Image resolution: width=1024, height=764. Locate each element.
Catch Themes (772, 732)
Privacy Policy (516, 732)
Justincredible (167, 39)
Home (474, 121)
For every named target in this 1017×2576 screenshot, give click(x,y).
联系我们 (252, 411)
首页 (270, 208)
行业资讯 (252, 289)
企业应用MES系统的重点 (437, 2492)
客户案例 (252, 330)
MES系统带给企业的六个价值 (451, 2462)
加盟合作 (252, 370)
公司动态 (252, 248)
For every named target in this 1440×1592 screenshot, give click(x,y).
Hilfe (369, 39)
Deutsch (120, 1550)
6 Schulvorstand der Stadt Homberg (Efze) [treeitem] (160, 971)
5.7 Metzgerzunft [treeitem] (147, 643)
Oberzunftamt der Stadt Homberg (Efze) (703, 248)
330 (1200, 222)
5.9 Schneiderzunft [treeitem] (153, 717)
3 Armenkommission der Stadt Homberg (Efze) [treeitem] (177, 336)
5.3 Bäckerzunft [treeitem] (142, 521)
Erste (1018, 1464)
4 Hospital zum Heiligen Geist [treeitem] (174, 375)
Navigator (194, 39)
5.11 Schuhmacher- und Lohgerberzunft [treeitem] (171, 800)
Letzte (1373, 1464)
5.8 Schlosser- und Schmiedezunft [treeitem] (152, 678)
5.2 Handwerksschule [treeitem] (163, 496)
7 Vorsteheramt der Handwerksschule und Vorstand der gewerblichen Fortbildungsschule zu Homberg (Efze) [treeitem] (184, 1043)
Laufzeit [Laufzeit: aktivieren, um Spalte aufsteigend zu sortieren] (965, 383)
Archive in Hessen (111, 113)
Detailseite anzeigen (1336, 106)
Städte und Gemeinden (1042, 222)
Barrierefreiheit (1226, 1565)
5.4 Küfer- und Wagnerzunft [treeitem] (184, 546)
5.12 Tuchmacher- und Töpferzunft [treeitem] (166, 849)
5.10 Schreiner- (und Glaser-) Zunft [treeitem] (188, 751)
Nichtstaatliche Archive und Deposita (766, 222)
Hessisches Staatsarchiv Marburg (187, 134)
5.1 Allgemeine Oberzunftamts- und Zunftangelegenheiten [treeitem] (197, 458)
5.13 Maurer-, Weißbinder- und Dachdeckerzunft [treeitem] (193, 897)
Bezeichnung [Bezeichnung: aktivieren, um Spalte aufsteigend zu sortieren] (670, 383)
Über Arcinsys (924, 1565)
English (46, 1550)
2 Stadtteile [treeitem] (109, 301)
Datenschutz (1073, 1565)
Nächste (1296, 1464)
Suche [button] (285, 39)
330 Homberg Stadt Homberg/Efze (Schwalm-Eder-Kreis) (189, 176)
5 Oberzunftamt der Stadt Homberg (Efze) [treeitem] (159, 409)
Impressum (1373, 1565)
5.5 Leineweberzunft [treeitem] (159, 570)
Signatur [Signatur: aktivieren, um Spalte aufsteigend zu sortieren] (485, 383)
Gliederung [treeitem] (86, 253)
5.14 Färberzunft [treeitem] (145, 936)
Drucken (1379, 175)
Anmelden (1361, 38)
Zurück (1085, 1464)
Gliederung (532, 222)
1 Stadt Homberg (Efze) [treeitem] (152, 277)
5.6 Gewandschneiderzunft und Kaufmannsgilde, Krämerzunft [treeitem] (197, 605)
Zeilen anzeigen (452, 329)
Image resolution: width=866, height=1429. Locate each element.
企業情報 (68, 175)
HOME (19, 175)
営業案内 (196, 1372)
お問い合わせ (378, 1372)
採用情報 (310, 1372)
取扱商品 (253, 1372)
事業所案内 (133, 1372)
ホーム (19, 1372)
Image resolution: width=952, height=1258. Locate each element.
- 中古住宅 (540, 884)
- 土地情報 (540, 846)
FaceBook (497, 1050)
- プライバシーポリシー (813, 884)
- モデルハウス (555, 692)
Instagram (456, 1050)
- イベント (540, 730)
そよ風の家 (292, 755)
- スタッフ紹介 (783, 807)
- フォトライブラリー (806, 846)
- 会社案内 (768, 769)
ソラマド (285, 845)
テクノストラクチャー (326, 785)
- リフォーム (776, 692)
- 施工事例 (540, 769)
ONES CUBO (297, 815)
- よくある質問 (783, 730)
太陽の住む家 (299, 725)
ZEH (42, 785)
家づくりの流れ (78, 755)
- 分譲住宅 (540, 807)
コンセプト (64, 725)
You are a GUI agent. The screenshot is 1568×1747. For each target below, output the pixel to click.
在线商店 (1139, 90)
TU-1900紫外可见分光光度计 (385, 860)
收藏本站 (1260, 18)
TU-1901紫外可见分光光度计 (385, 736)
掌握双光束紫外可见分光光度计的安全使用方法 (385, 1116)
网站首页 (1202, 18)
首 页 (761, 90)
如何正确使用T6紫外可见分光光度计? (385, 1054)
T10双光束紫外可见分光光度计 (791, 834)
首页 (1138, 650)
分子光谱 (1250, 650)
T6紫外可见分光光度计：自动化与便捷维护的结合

GIVEN EXERCISE: Please rewrite everything in the material from the line containing "企业应用MES系统的重点 (437, 2492)" down to the line containing "Oberzunftamt der Stadt Homberg (Efze) (703, 248)", both ends included, keeping the requests and shifting each answer coordinate by adding 115 to every number. Give back only those lines.

RESPONSE FOR THIS EXERCISE:
企业应用MES系统的重点 (552, 2607)
客户案例 (367, 445)
MES系统带给企业的六个价值 (566, 2577)
加盟合作 (367, 485)
公司动态 (367, 363)
For every named target in this 1440×1592 screenshot, give click(x,y).
Hilfe (484, 154)
Deutsch (235, 1665)
6 Schulvorstand der Stadt Homberg (Efze) [treeitem] (275, 1086)
5.7 Metzgerzunft [treeitem] (262, 758)
Oberzunftamt der Stadt Homberg (Efze) (818, 363)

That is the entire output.